## [SELECTED EXCERPT]
────────
Send a text to Kevin and Alan!

Speaker 1:

Next level nation. Welcome back to another episode of next level university, where we help you level up your life, your love, your health and your wealth. We hope you enjoyed yesterday's episode, episode number 1555 the unsexy part about becoming more confident. Today, for episode number 1556, building self-worth can feel gross, kind of gross dirty. It can feel strange. For sure there was.

Speaker 1:

We had a death in our family last week and that, obviously, is a challenging time, especially when You're coaching a bunch of people and you have a bunch of stuff on your calendar that you're gonna have to end up moving. And I moved a lot of stuff and I it was hard for me. It was hard for me to move a Lot of things because I felt very guilty and I felt and I promise this will connect to self-worth I just felt really guilty. I felt like I was Letting people down and there was one call I had that I probably could have done, but I just wasn't. I Just wasn't in it, I just was in a different place and I didn't really feel like I was gonna be able to add value. I didn't really feel like I was gonna be able to be myself and I messaged this person and I sent them an email and a what's that message? And I said, hey, I'm kind of going through something right now and you know, this is just for context. This is what it is and I just don't feel like I'm gonna be my best self and I'd really appreciate if we can reschedule, and I just rescheduled the meeting. I just canceled the meeting and there was a part of me that felt really guilty about that. I didn't even give the person a chance to message me back and say, well, this is only really the only time I can do it. It was almost like I was putting my needs above anybody else, which I don't think is a bad thing. I think it's a. At times it could be a rare thing, depending on what your experience is out there, but that's why I I wanted to do an episode on self-worth and how it can feel gross.

Speaker 1:

Putting up boundaries around stuff like that is really good for my self-worth Because it's me saying I need to take care of myself and I do a lot of stuff for clients and a lot of stuff for other people and I've dedicated my life to that and I'm grateful and privileged for the opportunity to do that. But I also need to make sure that I'm Filling my own cup and I've mentioned this before where it's hard. It's hard to say no, because when you say no, you potentially feel guilty about it and then maybe you start questioning yourself of well, can I, could I have gone tonight? I probably could have gone and supported or could I have shown up at that place that I said I had a reason not to go to. I've mentioned before that when I'm supposed to do like a podcast or I'm supposed to meet with someone and they're running five minutes late, I just leave.

Speaker 1:

After five minutes I leave, and that was one of the hardest things for me. I felt so bad. I would check my email to see if somebody emailed me. I just felt like I was letting people down. But I can tell you that has helped myself, worth so much Because I'm valuing my time, which is something I never did in the past.

Speaker 1:

I would just wait until somebody showed up. I mean a day later, I would just stayed on the meeting and Hmm, but it feels dirty. It can feel dirty to say hey and to send someone email and say, hey, I waited for ten minutes and nobody showed up. I have to go to my next thing I can't just wait, because what we've seen Statistically is when somebody is five minutes late for a 30-minute meeting, they're not coming, and We've learned over time that the better use of time is probably just for me to go do something else.
────────
Quote the podcast transcript above from "Send a text" up to and including "sure there was.".
────────
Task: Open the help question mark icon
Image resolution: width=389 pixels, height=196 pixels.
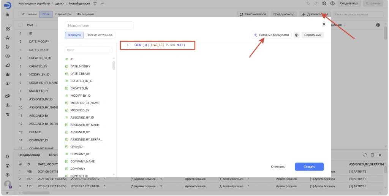Action: (7, 166)
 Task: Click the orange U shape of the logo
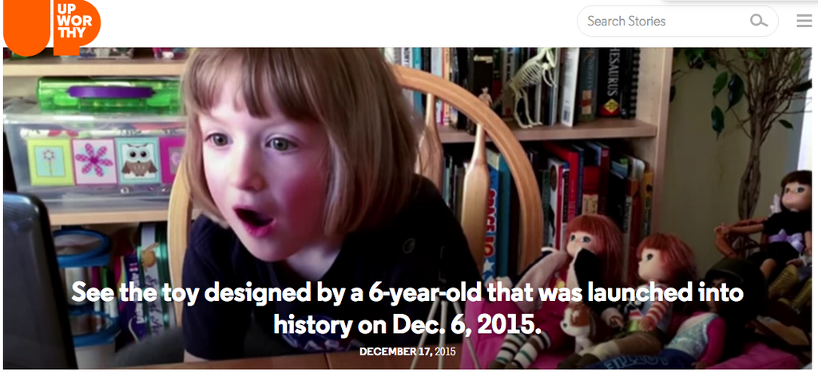point(26,29)
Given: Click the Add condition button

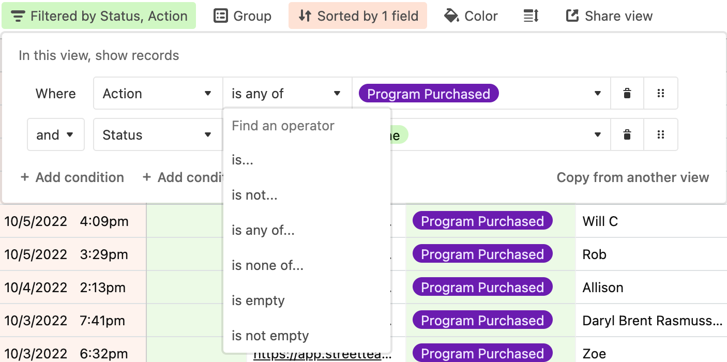Looking at the screenshot, I should click(72, 177).
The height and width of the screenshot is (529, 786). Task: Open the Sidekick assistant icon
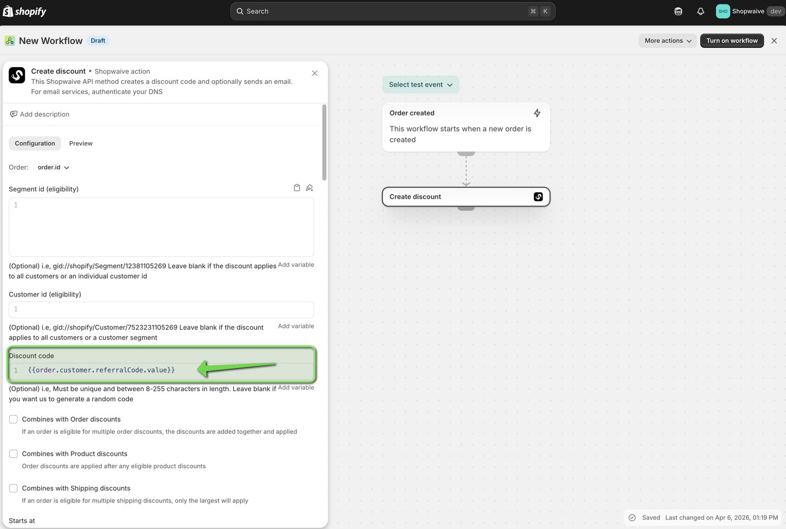pos(678,11)
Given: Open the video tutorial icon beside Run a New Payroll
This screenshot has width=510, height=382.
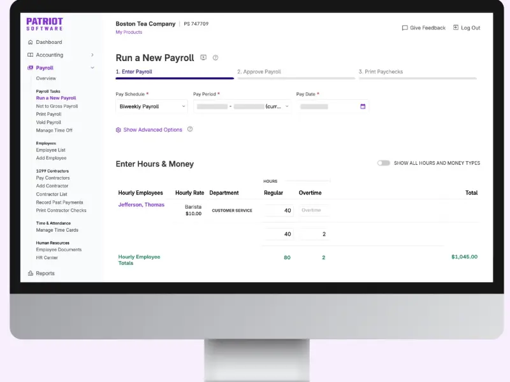Looking at the screenshot, I should tap(203, 57).
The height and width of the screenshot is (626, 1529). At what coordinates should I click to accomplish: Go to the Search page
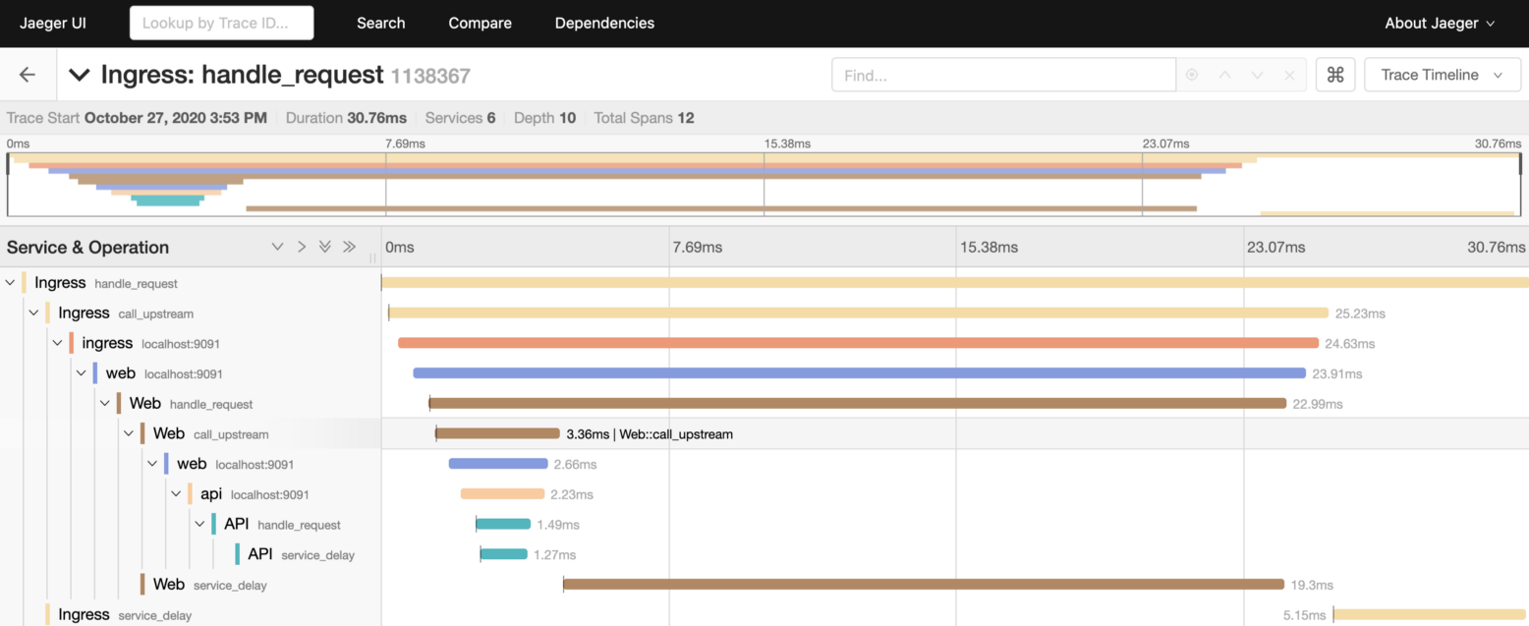[380, 23]
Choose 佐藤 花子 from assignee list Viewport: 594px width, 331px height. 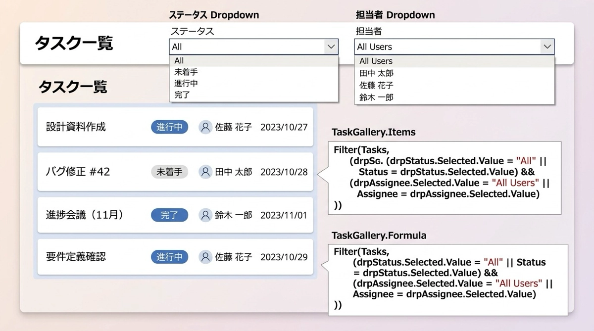pos(376,85)
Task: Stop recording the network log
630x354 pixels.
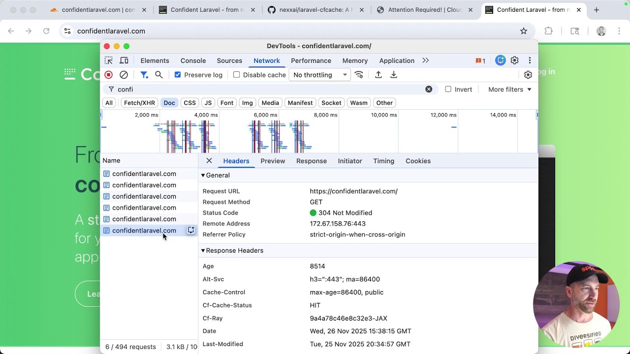Action: coord(109,75)
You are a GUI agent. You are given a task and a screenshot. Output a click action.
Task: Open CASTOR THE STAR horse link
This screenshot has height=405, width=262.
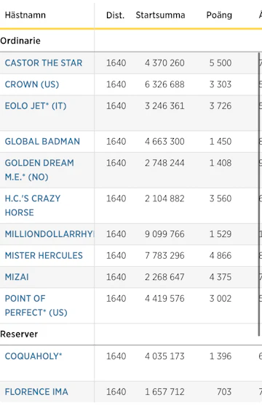click(44, 63)
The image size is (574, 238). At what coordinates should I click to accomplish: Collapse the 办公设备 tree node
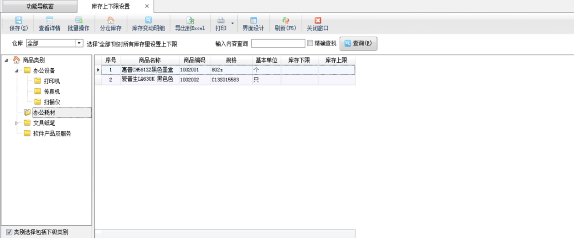coord(17,71)
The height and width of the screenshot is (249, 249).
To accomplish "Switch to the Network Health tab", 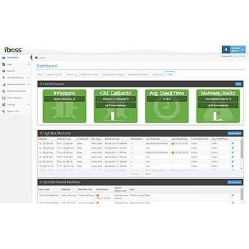I will click(x=90, y=75).
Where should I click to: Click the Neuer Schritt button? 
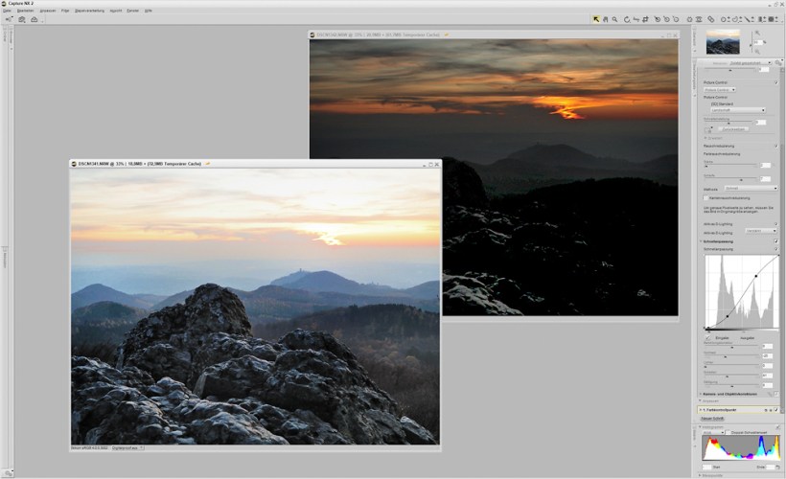(x=712, y=420)
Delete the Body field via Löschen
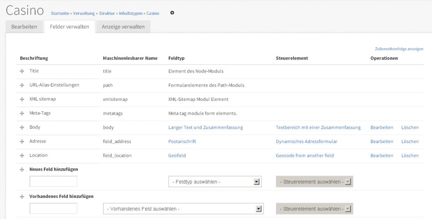 pos(410,127)
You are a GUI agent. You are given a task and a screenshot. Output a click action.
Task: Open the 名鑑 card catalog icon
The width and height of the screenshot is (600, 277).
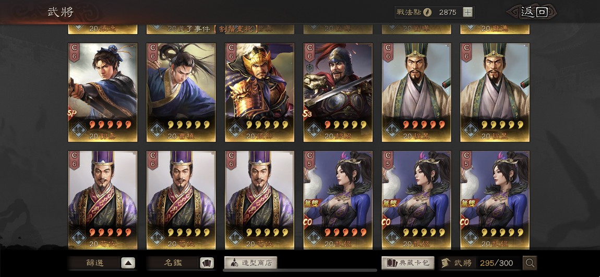pos(207,263)
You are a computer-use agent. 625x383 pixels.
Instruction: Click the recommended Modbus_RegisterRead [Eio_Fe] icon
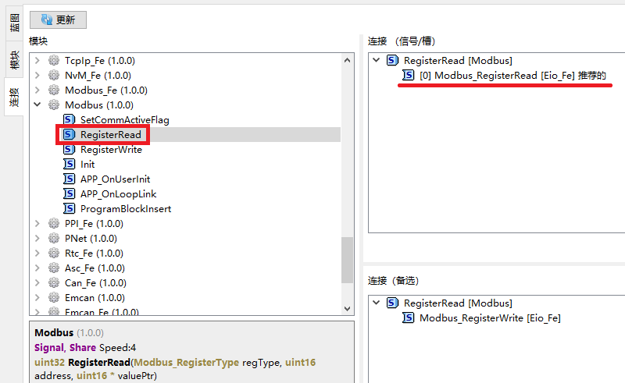coord(408,75)
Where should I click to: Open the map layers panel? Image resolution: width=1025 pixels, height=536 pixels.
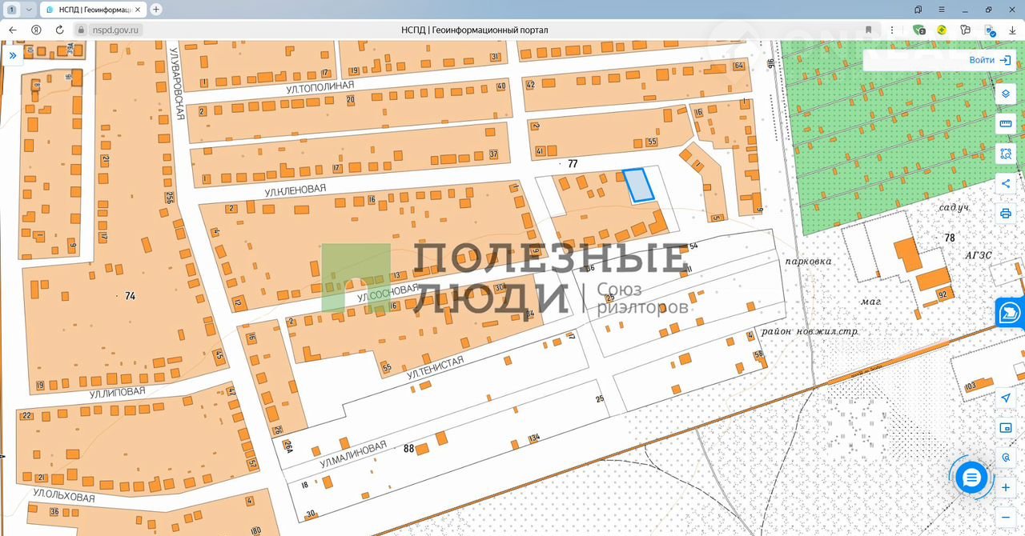click(x=1006, y=94)
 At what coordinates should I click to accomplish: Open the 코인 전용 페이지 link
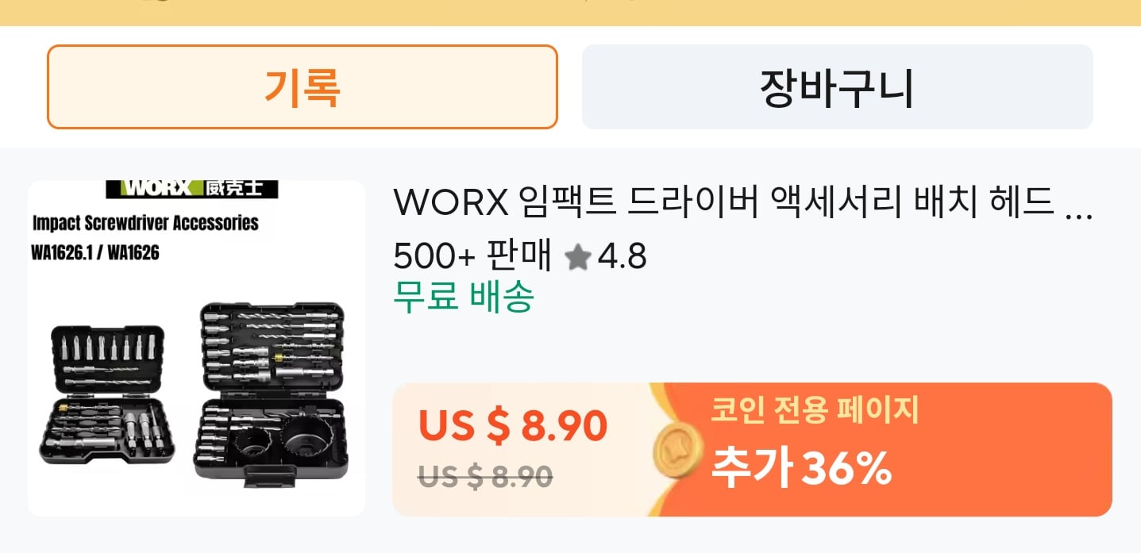[814, 410]
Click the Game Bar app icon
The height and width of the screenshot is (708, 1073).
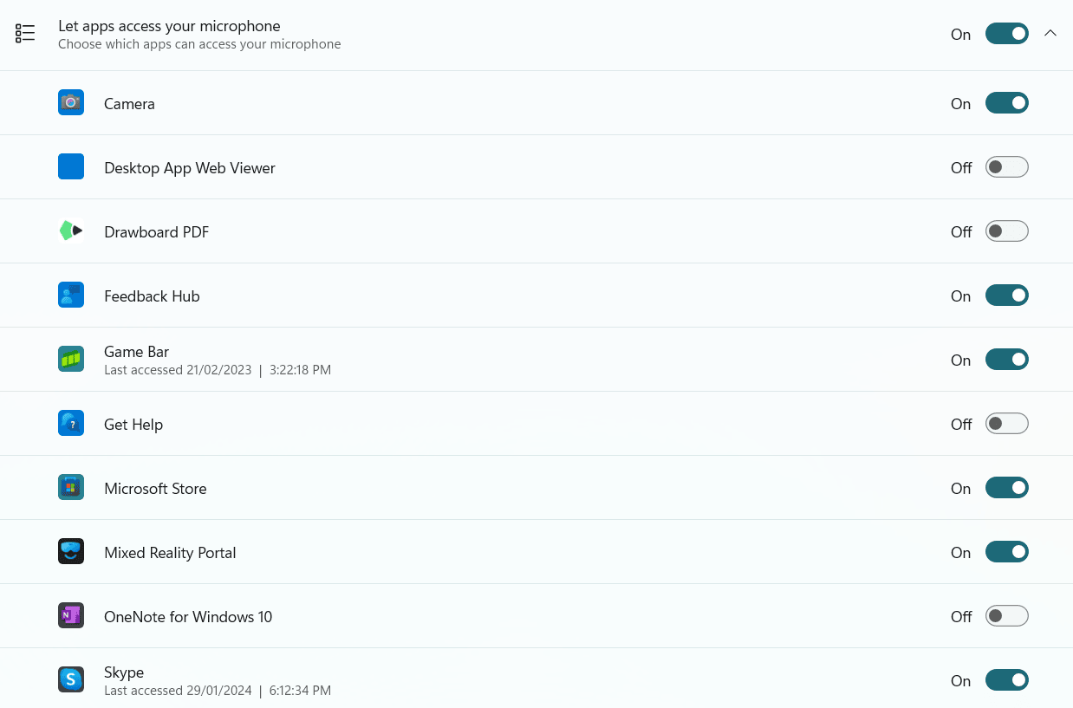pyautogui.click(x=71, y=359)
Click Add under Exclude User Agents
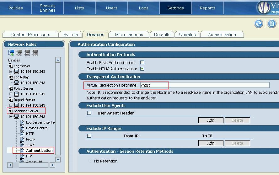 [211, 120]
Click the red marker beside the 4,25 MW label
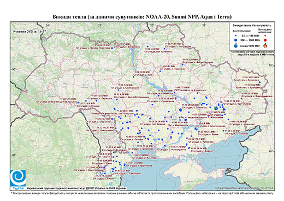Screen dimensions: 284x201 click(x=208, y=115)
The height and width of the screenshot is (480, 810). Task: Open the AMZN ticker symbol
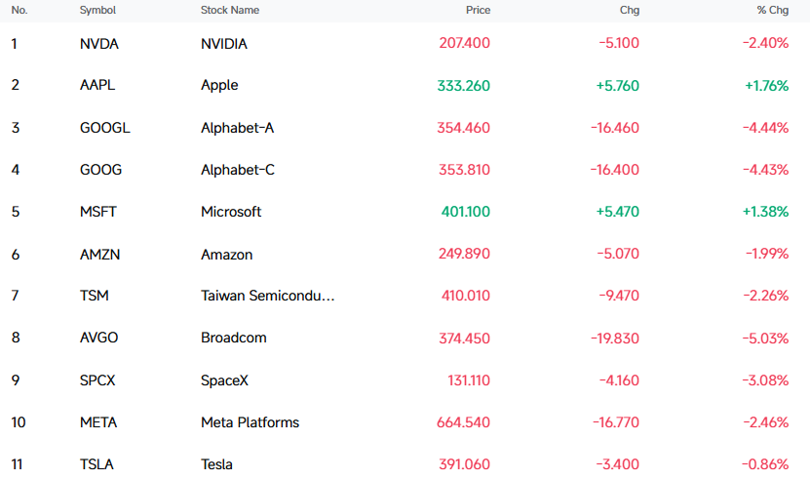(99, 255)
────────
## [EXERCISE RESULT]
Send a text to Kevin and Alan!

Speaker 1:

Next level nation. Welcome back to another episode of next level university, where we help you level up your life, your love, your health and your wealth. We hope you enjoyed yesterday's episode, episode number 1555 the unsexy part about becoming more confident. Today, for episode number 1556, building self-worth can feel gross, kind of gross dirty. It can feel strange. For sure there was.